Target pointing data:
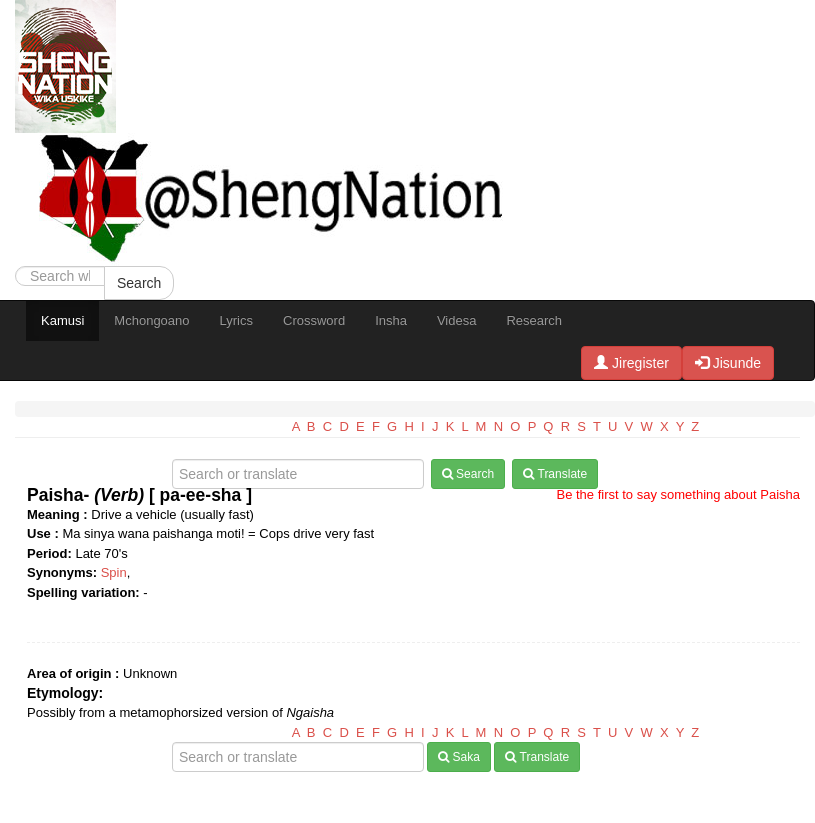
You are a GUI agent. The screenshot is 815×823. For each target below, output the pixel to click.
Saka (459, 757)
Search (139, 283)
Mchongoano (151, 320)
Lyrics (236, 320)
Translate (555, 474)
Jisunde (728, 363)
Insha (391, 320)
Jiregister (631, 363)
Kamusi (62, 320)
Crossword (314, 320)
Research (534, 320)
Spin (114, 572)
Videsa (457, 320)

- [Required work]:
Reproduce all of the entries above word for word, leaving out the pictures.

- [Full solution]:
You are a GUI agent. The screenshot is 815×823. For each target below, output the pixel to click.
Saka (459, 757)
Search (139, 283)
Mchongoano (151, 320)
Lyrics (236, 320)
Translate (555, 474)
Jisunde (728, 363)
Insha (391, 320)
Jiregister (631, 363)
Kamusi (62, 320)
Crossword (314, 320)
Research (534, 320)
Spin (114, 572)
Videsa (457, 320)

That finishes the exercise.